The thought of her trade and livelihood being subsumed so completely, so swiftly, was terrifying. The realization that her will and efforts could be so cheaply commandeered was maddening.
These men who took, these men who plundered, these raptors in their finery, brigands in their brocades, they were worse than a pestilence. These men like her father.
She could be harvested like wheat, or she could pose
some sort of defense.
Thus, the ledger.
They really shouldn’t have pushed her so far.
Furthermore, two hardly counted as a conspiracy, she thought irritably. Tomas Moneychanger, of all men, should know that.
It took a minimum of three.
She gave her tunic another tug down and looked down the street. Time to make Tomas Moneychanger understand she was not a woman to be trifled with, nor ignored, nor set aside like a wooden spoon when the stirring was done.
He ought to have just agreed to meet with her the first three times she wrote.

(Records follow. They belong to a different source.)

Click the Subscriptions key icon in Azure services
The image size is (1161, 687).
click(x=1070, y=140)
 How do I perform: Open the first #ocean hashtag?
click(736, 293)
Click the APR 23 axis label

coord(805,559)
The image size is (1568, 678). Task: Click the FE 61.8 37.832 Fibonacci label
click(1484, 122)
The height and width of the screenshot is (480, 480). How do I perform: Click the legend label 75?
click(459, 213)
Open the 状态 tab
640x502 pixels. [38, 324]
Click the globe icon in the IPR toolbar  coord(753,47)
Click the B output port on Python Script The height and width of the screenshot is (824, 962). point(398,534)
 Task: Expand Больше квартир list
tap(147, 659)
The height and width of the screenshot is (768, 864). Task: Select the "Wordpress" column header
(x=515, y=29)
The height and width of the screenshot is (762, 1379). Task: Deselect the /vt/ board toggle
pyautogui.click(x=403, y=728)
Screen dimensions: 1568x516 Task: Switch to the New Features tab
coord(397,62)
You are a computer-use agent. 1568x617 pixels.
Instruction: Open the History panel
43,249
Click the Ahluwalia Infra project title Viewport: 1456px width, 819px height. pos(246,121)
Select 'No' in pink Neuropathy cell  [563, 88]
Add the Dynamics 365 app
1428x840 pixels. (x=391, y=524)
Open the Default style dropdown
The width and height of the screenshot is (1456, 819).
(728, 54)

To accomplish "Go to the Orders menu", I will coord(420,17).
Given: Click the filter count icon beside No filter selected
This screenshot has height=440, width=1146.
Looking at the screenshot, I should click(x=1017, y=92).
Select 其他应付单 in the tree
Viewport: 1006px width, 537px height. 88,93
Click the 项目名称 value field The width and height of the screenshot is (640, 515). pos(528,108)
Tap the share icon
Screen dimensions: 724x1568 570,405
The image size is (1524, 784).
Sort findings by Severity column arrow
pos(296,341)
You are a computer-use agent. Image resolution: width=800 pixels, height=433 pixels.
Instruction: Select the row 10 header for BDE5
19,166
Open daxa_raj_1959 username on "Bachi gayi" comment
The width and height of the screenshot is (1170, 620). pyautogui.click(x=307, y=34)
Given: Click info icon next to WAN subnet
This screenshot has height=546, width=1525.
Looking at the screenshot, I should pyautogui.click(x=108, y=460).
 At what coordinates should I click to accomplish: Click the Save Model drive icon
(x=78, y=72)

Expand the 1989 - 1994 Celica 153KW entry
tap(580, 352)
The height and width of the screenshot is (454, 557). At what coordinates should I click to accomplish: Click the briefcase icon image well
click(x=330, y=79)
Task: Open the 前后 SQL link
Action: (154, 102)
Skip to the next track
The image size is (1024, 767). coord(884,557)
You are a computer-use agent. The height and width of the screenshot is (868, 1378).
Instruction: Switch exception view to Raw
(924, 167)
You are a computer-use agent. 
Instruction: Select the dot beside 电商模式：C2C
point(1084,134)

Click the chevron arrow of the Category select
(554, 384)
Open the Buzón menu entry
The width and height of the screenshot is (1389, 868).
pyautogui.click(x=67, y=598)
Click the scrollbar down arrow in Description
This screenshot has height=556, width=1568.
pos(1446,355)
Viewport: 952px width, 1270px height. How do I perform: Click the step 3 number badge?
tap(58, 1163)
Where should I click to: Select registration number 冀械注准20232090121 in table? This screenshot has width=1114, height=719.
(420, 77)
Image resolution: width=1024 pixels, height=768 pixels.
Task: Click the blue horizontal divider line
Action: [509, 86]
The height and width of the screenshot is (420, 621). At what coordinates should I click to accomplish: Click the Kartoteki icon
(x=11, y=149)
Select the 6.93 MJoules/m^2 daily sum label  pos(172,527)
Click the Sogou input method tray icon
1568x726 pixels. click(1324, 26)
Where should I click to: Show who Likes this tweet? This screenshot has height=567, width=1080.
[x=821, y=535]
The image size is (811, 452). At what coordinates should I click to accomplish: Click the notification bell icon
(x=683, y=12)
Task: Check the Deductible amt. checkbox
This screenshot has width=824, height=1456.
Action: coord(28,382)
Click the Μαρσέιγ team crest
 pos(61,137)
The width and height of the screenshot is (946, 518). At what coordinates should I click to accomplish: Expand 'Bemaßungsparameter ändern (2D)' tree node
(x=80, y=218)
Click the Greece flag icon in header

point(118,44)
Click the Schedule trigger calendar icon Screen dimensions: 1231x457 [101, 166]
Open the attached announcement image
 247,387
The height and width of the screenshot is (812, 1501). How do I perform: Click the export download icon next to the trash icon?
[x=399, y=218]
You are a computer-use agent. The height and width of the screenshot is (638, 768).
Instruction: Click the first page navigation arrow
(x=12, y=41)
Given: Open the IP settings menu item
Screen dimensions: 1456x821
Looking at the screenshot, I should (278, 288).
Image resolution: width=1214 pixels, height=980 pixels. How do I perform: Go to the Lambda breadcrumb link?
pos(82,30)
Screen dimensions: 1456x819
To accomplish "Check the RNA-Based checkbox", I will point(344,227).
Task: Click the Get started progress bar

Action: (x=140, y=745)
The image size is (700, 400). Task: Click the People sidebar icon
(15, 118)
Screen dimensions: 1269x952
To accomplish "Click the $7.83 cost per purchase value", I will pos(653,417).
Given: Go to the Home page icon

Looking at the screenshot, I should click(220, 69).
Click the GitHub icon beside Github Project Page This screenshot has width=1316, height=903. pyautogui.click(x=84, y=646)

One could almost say it was
his fault it had come to this.
She stepped onto the bridge where his shop was located, and as soon as the guard at its door came into view, she affected a noteworthy—nay,
pathetic—limp.
When she was close enough, she stumbled directly into the guard, then pushed a stray lock of hair out of her eyes, and aimed a small, pained, apologetic smile up at him.
He stared a moment, blinking, then he slowly smiled back.